[TASK DATA Boundary: Start]

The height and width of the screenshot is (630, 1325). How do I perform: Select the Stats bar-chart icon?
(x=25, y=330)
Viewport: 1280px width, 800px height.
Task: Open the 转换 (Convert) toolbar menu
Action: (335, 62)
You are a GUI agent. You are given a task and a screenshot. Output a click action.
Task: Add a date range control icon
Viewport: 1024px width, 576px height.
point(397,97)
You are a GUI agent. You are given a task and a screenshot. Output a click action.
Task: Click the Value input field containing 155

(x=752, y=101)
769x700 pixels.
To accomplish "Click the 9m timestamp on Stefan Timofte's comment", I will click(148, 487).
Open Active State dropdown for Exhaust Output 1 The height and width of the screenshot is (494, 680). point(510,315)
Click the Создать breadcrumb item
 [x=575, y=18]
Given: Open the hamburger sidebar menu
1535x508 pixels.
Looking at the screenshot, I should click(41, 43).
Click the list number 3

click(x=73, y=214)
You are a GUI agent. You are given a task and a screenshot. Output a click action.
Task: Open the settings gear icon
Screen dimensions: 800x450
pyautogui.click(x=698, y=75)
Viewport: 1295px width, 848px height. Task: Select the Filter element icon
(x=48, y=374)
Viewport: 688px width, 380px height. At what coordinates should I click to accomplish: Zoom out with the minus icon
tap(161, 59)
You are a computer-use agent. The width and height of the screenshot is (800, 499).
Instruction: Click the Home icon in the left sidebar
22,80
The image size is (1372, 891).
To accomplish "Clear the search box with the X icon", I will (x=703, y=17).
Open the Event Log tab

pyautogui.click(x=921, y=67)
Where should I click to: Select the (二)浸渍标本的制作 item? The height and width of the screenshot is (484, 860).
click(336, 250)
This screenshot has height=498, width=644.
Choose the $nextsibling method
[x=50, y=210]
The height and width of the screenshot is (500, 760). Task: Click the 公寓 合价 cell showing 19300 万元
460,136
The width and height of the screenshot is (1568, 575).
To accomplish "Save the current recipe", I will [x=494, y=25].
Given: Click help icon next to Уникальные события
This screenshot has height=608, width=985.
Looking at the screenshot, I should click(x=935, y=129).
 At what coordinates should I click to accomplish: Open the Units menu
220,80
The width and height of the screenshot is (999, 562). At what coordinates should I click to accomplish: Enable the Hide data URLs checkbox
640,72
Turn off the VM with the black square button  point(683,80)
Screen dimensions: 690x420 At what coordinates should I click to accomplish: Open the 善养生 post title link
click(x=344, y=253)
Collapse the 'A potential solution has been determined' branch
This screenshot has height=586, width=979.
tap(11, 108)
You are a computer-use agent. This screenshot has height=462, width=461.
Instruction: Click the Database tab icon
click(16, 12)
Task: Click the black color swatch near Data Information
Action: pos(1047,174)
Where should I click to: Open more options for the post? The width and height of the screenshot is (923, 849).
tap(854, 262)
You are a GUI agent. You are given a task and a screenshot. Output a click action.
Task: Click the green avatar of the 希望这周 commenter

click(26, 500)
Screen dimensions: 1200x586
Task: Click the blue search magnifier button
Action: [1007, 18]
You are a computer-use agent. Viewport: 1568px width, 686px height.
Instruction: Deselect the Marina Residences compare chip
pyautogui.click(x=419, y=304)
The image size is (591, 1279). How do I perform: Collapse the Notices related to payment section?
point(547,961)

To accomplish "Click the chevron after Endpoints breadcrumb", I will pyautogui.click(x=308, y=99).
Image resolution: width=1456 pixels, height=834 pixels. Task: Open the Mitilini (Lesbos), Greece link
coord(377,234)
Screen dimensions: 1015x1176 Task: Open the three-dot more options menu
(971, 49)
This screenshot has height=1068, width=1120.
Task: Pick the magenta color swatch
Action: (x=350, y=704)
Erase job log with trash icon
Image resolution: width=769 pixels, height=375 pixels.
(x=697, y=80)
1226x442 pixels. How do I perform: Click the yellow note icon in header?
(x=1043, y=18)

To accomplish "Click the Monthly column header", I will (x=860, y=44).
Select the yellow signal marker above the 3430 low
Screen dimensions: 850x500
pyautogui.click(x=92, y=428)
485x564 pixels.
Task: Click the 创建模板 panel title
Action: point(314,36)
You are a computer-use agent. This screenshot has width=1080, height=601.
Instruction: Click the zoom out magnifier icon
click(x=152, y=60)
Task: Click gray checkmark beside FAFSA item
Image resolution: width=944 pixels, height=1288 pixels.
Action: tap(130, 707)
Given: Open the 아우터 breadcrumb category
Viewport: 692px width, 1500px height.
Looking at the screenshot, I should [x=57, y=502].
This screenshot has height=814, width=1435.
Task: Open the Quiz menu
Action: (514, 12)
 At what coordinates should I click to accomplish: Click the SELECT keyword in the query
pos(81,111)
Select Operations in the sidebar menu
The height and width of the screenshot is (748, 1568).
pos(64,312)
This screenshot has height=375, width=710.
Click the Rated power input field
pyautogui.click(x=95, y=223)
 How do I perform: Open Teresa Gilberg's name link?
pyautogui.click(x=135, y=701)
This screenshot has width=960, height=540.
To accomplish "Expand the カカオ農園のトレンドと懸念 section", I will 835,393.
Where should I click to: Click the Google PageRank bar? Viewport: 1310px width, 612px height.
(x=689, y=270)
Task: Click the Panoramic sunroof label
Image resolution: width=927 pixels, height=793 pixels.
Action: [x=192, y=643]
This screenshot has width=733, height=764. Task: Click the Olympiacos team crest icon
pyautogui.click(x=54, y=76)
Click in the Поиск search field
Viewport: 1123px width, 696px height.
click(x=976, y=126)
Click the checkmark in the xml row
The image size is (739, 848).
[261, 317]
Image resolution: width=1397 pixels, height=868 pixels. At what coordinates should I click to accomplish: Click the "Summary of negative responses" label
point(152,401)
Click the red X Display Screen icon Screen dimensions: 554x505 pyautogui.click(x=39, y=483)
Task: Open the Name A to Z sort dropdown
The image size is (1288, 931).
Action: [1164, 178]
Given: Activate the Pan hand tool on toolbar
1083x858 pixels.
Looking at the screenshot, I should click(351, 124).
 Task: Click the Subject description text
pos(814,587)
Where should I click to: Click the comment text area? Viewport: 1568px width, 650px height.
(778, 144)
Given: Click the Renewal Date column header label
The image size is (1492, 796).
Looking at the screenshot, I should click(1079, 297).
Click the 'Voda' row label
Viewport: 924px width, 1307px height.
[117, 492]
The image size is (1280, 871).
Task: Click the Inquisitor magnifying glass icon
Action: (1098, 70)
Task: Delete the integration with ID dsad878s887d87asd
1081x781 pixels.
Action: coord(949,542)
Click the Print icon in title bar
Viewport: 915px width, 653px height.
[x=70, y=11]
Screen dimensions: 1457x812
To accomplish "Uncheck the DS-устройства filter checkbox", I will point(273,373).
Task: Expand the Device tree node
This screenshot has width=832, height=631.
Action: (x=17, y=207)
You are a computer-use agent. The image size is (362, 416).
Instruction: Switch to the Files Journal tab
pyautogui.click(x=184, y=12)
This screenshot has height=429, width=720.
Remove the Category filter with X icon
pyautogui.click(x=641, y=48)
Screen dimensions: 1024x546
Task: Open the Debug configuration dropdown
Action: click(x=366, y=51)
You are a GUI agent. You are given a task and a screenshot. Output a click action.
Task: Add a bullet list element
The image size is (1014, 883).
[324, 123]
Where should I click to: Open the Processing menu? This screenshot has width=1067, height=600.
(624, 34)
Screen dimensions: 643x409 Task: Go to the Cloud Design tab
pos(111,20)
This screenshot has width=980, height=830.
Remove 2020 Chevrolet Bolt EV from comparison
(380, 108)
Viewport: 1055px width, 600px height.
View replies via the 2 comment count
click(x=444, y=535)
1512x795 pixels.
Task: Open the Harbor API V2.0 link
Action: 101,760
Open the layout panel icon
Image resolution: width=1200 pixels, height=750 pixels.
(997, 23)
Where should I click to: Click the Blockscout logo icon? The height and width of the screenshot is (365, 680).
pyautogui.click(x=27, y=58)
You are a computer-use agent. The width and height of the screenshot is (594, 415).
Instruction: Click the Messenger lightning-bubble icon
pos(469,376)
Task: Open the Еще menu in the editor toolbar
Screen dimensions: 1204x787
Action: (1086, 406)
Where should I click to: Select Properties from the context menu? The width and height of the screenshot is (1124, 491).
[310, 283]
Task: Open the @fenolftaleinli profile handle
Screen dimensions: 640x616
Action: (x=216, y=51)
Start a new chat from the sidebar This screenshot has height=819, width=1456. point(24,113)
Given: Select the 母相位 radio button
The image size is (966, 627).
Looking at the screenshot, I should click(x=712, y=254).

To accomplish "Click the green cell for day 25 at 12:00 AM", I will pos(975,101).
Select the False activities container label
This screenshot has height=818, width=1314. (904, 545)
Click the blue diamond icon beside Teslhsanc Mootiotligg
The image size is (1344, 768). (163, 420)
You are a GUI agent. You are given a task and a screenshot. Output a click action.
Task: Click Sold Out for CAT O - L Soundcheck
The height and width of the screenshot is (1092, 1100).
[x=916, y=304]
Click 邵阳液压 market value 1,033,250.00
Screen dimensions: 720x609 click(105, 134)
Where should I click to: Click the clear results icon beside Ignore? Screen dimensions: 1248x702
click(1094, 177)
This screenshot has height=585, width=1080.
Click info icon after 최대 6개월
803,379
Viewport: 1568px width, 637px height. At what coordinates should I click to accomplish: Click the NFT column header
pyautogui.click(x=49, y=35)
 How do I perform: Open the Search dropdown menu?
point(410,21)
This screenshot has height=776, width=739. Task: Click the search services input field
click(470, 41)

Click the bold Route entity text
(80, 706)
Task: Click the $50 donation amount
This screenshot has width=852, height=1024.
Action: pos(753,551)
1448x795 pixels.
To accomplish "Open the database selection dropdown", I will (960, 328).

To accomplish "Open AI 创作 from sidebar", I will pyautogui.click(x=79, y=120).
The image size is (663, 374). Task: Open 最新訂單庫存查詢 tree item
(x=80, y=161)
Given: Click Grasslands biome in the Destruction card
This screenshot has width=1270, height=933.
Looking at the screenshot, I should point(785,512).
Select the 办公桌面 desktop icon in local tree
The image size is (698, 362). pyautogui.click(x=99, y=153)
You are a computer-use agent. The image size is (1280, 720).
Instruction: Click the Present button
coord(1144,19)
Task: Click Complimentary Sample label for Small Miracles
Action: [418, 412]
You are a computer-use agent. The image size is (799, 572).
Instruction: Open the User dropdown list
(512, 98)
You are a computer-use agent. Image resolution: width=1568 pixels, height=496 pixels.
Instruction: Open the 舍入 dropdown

[TASK DATA Boundary: End]

ASSIGNMENT:
From the entries above, extract only the lines running from the one containing "Given: Open the 아우터 breadcrumb category" through the one containing "Given: Click the", inclusive.

EXPECTED ANSWER:
Given: Open the 아우터 breadcrumb category
Viewport: 692px width, 1500px height.
Looking at the screenshot, I should [x=57, y=502].
This screenshot has height=814, width=1435.
Task: Open the Quiz menu
Action: (514, 12)
 At what coordinates should I click to accomplish: Click the SELECT keyword in the query
pos(81,111)
Select Operations in the sidebar menu
The height and width of the screenshot is (748, 1568).
pos(64,312)
This screenshot has height=375, width=710.
Click the Rated power input field
pyautogui.click(x=95, y=223)
 How do I perform: Open Teresa Gilberg's name link?
pyautogui.click(x=135, y=701)
This screenshot has width=960, height=540.
To accomplish "Expand the カカオ農園のトレンドと懸念 section", I will 835,393.
Where should I click to: Click the Google PageRank bar? Viewport: 1310px width, 612px height.
(x=689, y=270)
Task: Click the Panoramic sunroof label
Image resolution: width=927 pixels, height=793 pixels.
Action: [x=192, y=643]
This screenshot has width=733, height=764. Task: Click the Olympiacos team crest icon
pyautogui.click(x=54, y=76)
Click in the Поиск search field
Viewport: 1123px width, 696px height.
click(x=976, y=126)
Click the checkmark in the xml row
The image size is (739, 848).
[261, 317]
Image resolution: width=1397 pixels, height=868 pixels. At what coordinates should I click to accomplish: Click the "Summary of negative responses" label
point(152,401)
Click the red X Display Screen icon Screen dimensions: 554x505 pyautogui.click(x=39, y=483)
Task: Open the Name A to Z sort dropdown
The image size is (1288, 931).
Action: [1164, 178]
Given: Activate the Pan hand tool on toolbar
1083x858 pixels.
Looking at the screenshot, I should click(351, 124).
 Task: Click the Subject description text
pos(814,587)
Where should I click to: Click the comment text area? Viewport: 1568px width, 650px height.
(778, 144)
Given: Click the Renewal Date column header label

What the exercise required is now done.